MOSCOW (MRC) -- Saudi Basic Industries Corp (Sabic) said that it expects margins to be under pressure in the second half of 2022, due to a slowdown in global growth, lockdowns in China, conflict in Europe and continued supply chain challenges, said Hydrocarbonprocessing.
The guidance from the world's fourth-biggest petrochemicals firm by sales and asset value came as it reported an almost 4% rise in second-quarter net profit. SABIC achieved a net profit of 7.93 billion riyals (USD2.11 billion) for the three months to June 30, up from 7.64 billion a year earlier, the company said in a bourse statement.
That beat the 6.16 billion riyals mean forecast of seven analysts, Refinitv data showed. It attributed the increase in profit to higher average selling prices despite an increase in feedstock costs and higher selling and distribution expenses. Sales rose 32% to 55.98 billion riyals, exceeding an analysts' forecast of 53.78 billion.
Average selling prices rose 22% and were up 3% from the first quarter, Sabic said in its earnings presentation. Sales volumes increased 10% year on year and 3% quarter on quarter. The company said profits were also buoyed by an increase in its share of results of associates and joint ventures.
Sabic said it expects earnings before interest, tax, depreciation and amortization (EBITDA) to be flat this year with higher sales volumes offsetting high feedstock prices. Oil giant Saudi Aramco owns 70% of Sabic.

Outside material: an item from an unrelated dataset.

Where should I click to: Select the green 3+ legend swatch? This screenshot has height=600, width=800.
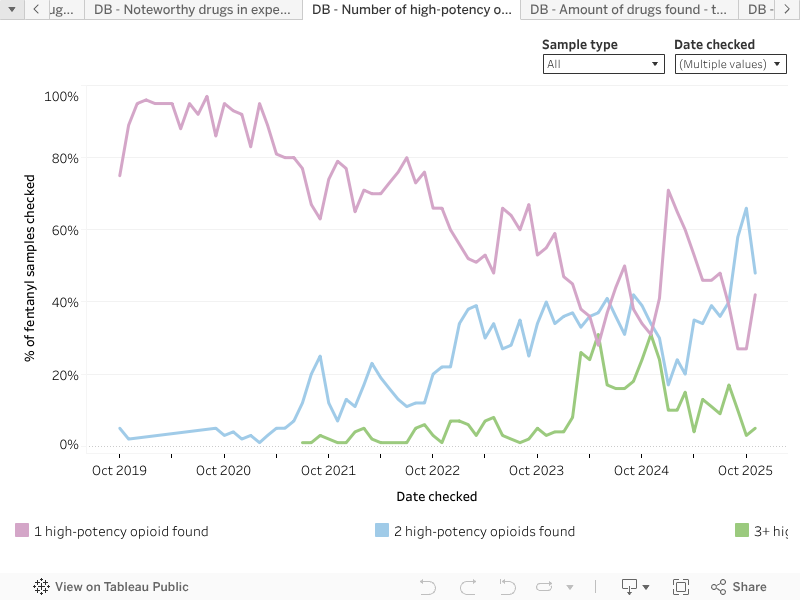click(742, 531)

As per MRC, Sabic is looking at building a plant in Port Arthur, Texas, with process units for polypropylene (PP), high density polyethylene (HDPE) and polyethylene (PE) using SK Global Chemical’s Nexlene technology. Sabic filed a Chapter 313 application with the state of Texas Comptroller of Public Accounts for tax breaks from the local school district. According to the application, Sabic will build a 400,000 tonne/year PP unit, a 400,000 tonne/year HDPE C4/C6 bimodal unit and a 400,000 tonne/year PE unit using the Nexlene technology.